**Information shown:**
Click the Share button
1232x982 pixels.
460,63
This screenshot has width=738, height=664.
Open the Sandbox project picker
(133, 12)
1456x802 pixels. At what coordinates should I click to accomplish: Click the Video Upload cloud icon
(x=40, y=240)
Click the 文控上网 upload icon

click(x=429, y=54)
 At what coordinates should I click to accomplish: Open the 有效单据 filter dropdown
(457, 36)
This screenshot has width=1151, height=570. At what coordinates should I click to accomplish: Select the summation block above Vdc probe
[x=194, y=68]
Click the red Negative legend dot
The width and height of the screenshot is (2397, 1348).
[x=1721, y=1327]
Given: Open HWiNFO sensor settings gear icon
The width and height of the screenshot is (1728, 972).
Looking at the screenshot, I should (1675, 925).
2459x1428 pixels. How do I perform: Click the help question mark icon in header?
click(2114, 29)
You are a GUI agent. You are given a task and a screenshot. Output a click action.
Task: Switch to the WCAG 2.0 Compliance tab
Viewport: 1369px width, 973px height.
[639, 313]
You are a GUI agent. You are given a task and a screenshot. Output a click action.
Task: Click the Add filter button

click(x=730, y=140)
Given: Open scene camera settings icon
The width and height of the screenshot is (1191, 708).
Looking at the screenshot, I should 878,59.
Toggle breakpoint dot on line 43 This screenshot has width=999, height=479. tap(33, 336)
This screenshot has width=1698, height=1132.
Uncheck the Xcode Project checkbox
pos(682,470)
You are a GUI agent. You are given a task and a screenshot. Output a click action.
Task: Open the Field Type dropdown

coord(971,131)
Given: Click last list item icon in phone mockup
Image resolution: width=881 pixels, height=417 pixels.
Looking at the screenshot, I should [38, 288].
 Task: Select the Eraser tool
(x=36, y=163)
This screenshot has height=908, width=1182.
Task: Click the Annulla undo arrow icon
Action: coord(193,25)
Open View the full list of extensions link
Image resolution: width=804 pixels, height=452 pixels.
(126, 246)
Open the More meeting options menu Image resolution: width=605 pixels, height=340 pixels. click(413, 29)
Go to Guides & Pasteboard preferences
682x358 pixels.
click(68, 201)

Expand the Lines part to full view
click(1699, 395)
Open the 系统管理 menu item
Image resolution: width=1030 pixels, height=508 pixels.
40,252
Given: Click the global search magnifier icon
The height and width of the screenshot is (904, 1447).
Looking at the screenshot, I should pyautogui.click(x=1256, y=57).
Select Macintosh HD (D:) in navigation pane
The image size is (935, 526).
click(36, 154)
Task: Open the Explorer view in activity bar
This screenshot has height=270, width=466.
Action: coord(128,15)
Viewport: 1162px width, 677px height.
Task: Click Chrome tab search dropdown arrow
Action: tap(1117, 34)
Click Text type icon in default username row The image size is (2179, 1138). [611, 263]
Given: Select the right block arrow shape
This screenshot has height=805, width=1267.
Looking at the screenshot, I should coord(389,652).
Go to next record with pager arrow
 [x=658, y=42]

**Exercise prompt:** Count the lines of the data above where the string "settings" shows up; reply with the number only.

**Exercise output:** 2